Hi,

dushyant agarwal schrieb:


    Hi,
    I found an issue on the thread
    -https://issues.apache.org/jira/browse/MYFACES-1658
    Also
    at-http://www.mail-archive.com/[email protected]/msg50352.html


    The problem is that of memory leak. In my implementation I am
    using server side state saving until now.As well as I am
    implementing multi tasking by saving view roots of my pages every
    time any page is rendered, in a map, on the session. When a user
    wants to switch to another task i set that view root using the set
    ViewRoot () method of the FacesContext  API. After all this when I
    test my war for several number of times I get PermGen Space: Out
    Of Memory error.

    After going through the above threads I have a feeling that this
    saving of old searialized views may be present inside Trinidad or
    JSF framework, as well. And that might be the reason for the
    drying up of the memory heap so fast? Am I right?


I doubt that the myfaces state-saving code would cause PermGen problems.

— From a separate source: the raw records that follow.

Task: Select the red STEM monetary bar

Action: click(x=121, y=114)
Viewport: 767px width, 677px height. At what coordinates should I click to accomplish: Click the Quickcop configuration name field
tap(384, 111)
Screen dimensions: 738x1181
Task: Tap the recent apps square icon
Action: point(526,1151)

Is this problem happening during your development work, and you have tomcat's "auto-redeploy" to cause it to restart automatically when you modify code? That's a common problem with servlet engines in general, as classes cannot be garbage-collected so redeploying large jars does use up memory.


    Also I would like to know how can I save the state of a
    JSF/trinidad  page without submitting it.

I don't know what you mean by that...

    Would tr:navigationPane hints="tabs"  provide client side state
    saving?

??

    Does client side state saving mean saving the view state without
    having to submit the form.?
    Or does it mean that on submitting the form the state is saved on
    the client machine(the browser) instead of the server(it would be
    fetched next time from the client to restore view on postback?)?

Your second sentence is true. With client-side-state-saving the "jsf view tree state" is embedded as a hidden field in the form sent back to the browser. Just do "view source" on the page and you will see it. On postback that data then automatically gets sent to the server as part of the http port, and is used to restore the view. This avoids having an HttpSession object on the server, and works better with distributed server setups, but uses more network bandwidth.

BTW, please try to avoid posting "html email" if possible. Your email is very hard to read in my mail client.